Europe’s policies on renewable energy sources will mean more of the same, including ever-higher prices for European consumers
One of the more bizarre developments in Europe in recent years has been the twin policy path in which fossil fuels are discouraged in favour of wind and solar energy, but deals are struck with autocracies such as Russia to import more fossil fuel via pipelines.
The net effect of the first policy, obvious in the last few weeks, has been to force European consumers and businesses to pay much more to heat and power their homes and run their businesses. When the wind doesn’t blow and the sun doesn’t shine, backup for the electricity grid is needed. That comes from natural gas or coal, though the latter and nuclear power are increasingly being phased out. That means Europeans pay twice for power.
Combine the coal and nuclear phaseouts with Europe’s political disdain for local exploration for oil and natural gas, such as in 2017 when France proudly banned future exploration for oil and fracking for gas in that country and its overseas territories. Then add parallel attempts to label Canadian oil as dirty, discouraging Canadian exports to Europe.
The outcome is a limited energy supply to meet European demand, resulting in soaring prices.
Natural gas is being used to back up and power Europe’s electricity grid. On electricity prices, for example, Dutch TTF gas (a European benchmark price) has reached as high as €90 (C$130) a megawatt-hour in the last few weeks. That’s up from the €17 (C$24.50) range in January, or five times higher.
Even before the recent rise in electricity prices, an estimated 80 million households across Europe struggled to pay their power bills, with 12 million in arrears. A quintupling of power prices will drive those numbers even higher this winter.
Meanwhile, Europe becomes more dependent on oil and natural gas from regimes hostile to European values, like open societies, liberal democratic norms and tolerance.
Perhaps the best example is the nearly completed Nord Stream 2 pipeline to bring Russian natural gas to Germany and other parts of Europe.
Initially, some European and American politicians opposed the pipeline, rightly fearing it would make the continent more dependent on Russian whims, including the use of energy as a geopolitical weapon.
The concern is legitimate. In 2009, Russia cut off the natural gas supply to Ukraine in mid-winter, ostensibly over a pricing dispute. In reality, it was an attempt to control Ukraine. Ukraine has since arranged to buy natural gas from third-party sources rather than directly from Russia to lessen the Kremlin’s influence.
Beyond the current crisis in natural gas prices in Europe, consider how dependent Europe already is on autocracies and tyrannies for oil.
Between 2005 and 2019, European countries imported over 61.5 billion barrels of crude oil, worth just over €4.6 trillion or about C$6.9 trillion.

**Stored data:**
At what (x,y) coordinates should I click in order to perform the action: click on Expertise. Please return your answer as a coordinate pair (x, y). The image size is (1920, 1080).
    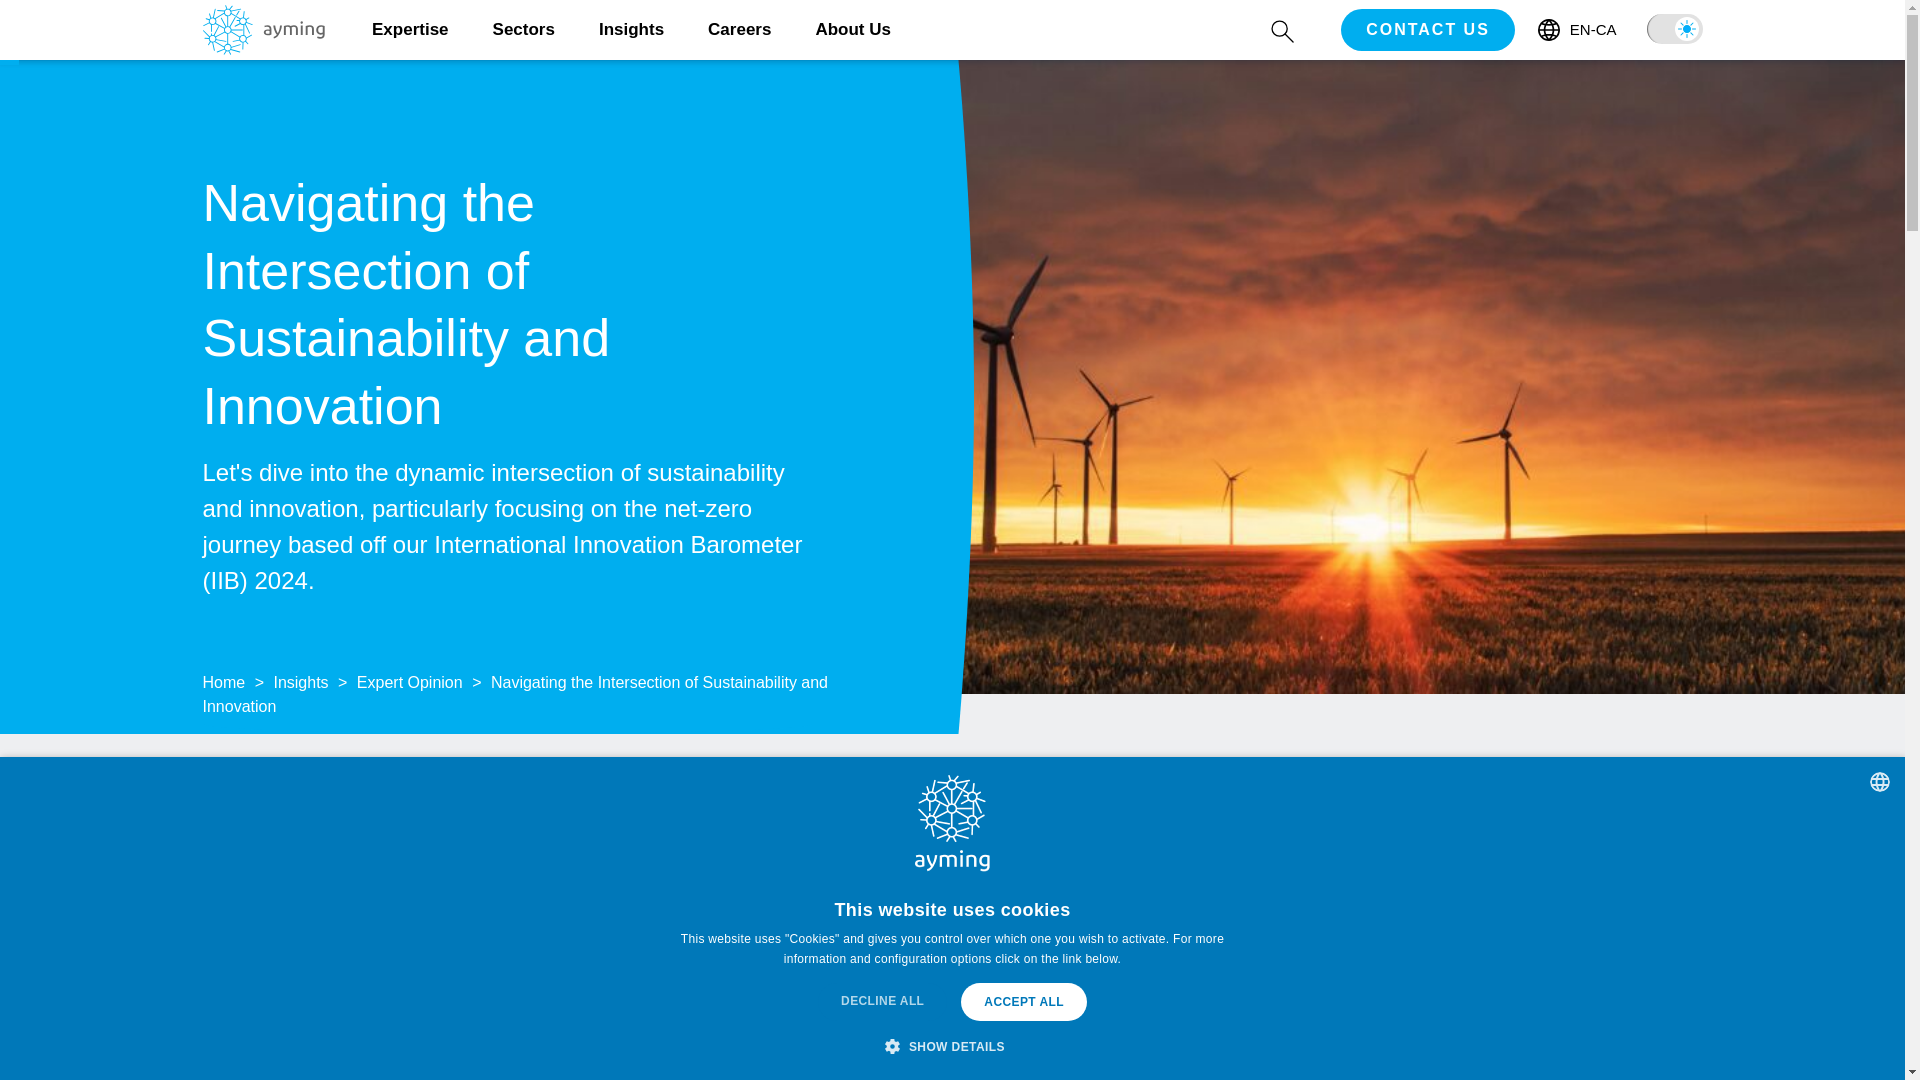
    Looking at the image, I should click on (410, 30).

**Set problem A:** Reproduce the portion of the passage on European energy policy starting at "Initially, some European" and ending at "about C$6.9 trillion.".
**Set problem B:** Summarize the passage on European energy policy in two sentences.

**Written answer A:**
Initially, some European and American politicians opposed the pipeline, rightly fearing it would make the continent more dependent on Russian whims, including the use of energy as a geopolitical weapon.
The concern is legitimate. In 2009, Russia cut off the natural gas supply to Ukraine in mid-winter, ostensibly over a pricing dispute. In reality, it was an attempt to control Ukraine. Ukraine has since arranged to buy natural gas from third-party sources rather than directly from Russia to lessen the Kremlin’s influence.
Beyond the current crisis in natural gas prices in Europe, consider how dependent Europe already is on autocracies and tyrannies for oil.
Between 2005 and 2019, European countries imported over 61.5 billion barrels of crude oil, worth just over €4.6 trillion or about C$6.9 trillion.

**Written answer B:** Europe discourages fossil fuels in favor of wind and solar energy while striking deals to import more fossil fuel from autocracies such as Russia. The need for backup power, the phaseouts of coal and nuclear, and opposition to local oil and gas exploration have limited supply and driven up prices, leaving millions of households struggling with power bills and making Europe more dependent on hostile regimes through projects such as the Nord Stream 2 pipeline.